▸ What is asked:
Give the part of the records that opens with the line containing "Click the Ewidencja VAT sidebar icon" and runs through the end of the records as a numbered list, skipping blank lines. Leave the pictures out.

▸ Material:
===

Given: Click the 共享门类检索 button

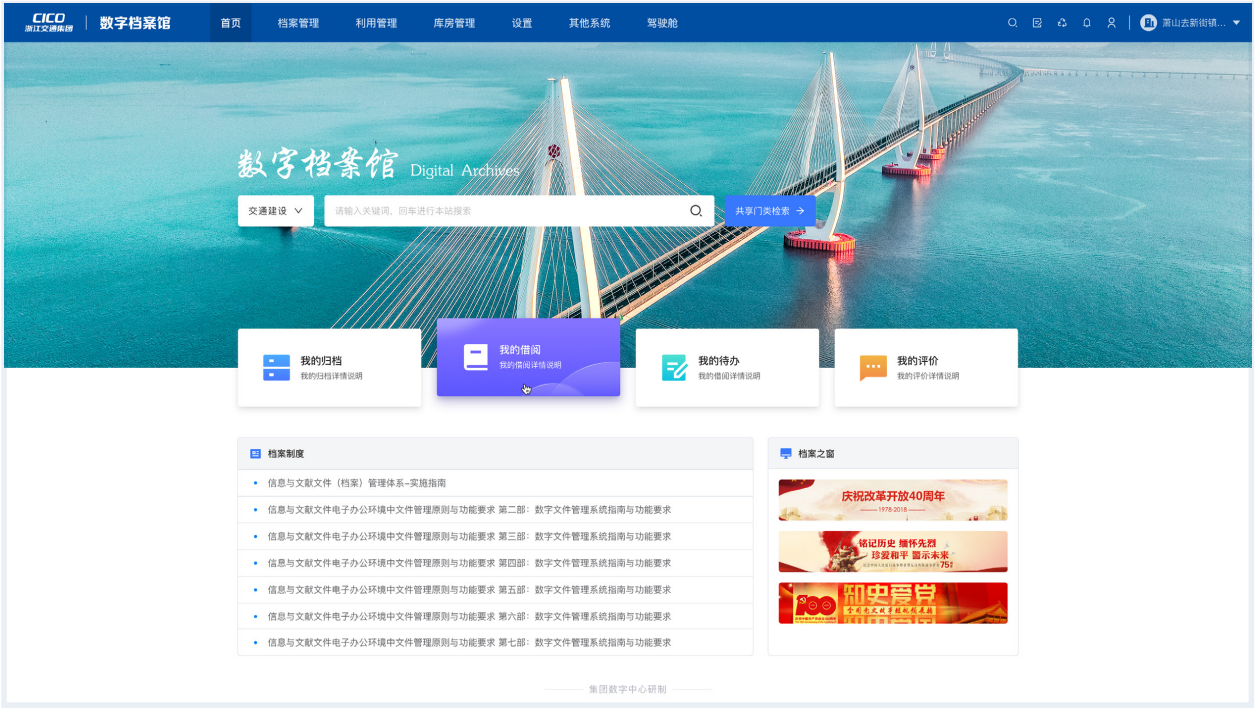Looking at the screenshot, I should click(x=770, y=211).
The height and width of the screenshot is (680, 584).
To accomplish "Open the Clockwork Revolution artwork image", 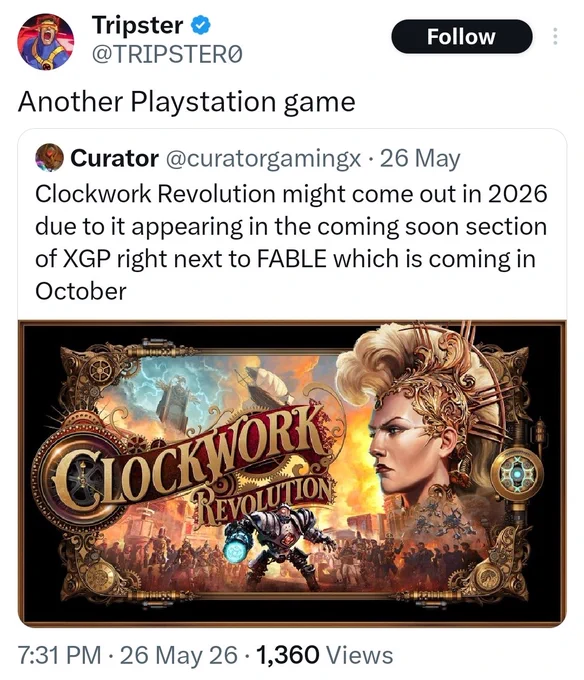I will 292,473.
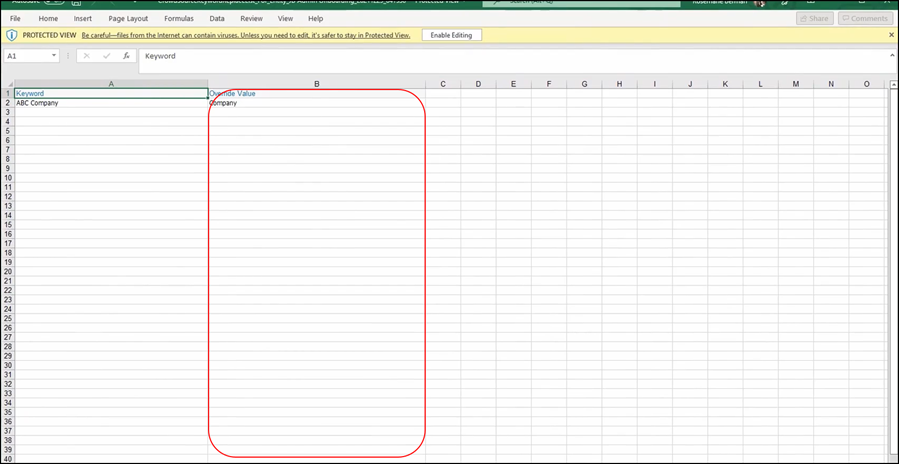Viewport: 899px width, 464px height.
Task: Click the formula bar enter checkmark icon
Action: [106, 56]
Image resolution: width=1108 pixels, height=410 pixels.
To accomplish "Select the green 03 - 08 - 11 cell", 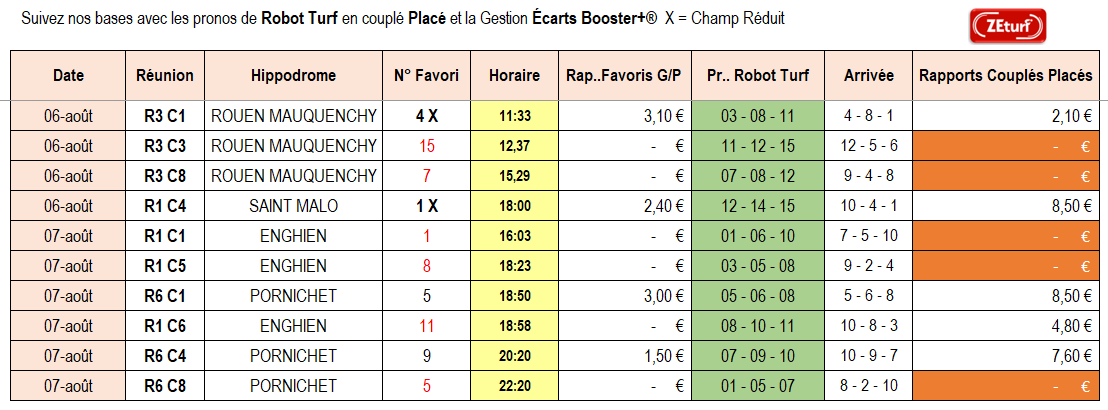I will 758,116.

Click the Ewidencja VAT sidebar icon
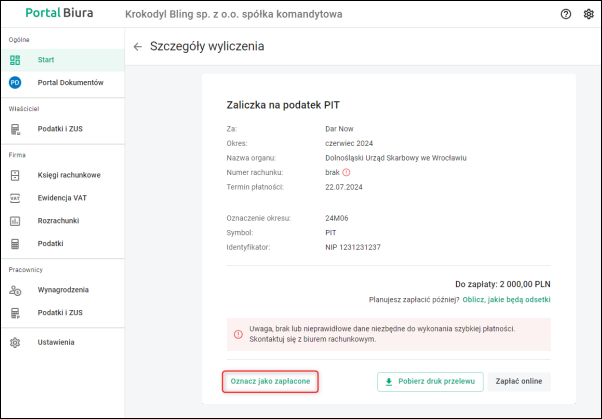pyautogui.click(x=15, y=198)
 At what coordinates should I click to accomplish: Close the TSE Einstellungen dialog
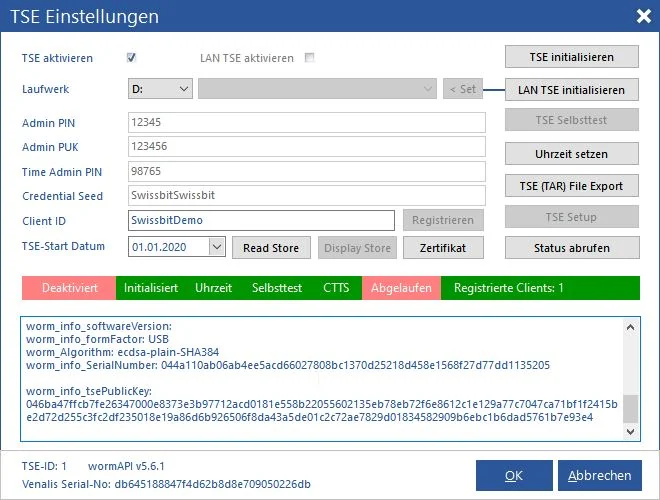pyautogui.click(x=644, y=16)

===

▸ Result for this exercise:
1. Click the Ewidencja VAT sidebar icon
2. pyautogui.click(x=15, y=198)
3.  At what coordinates should I click to accomplish: Close the TSE Einstellungen dialog
4. pyautogui.click(x=644, y=16)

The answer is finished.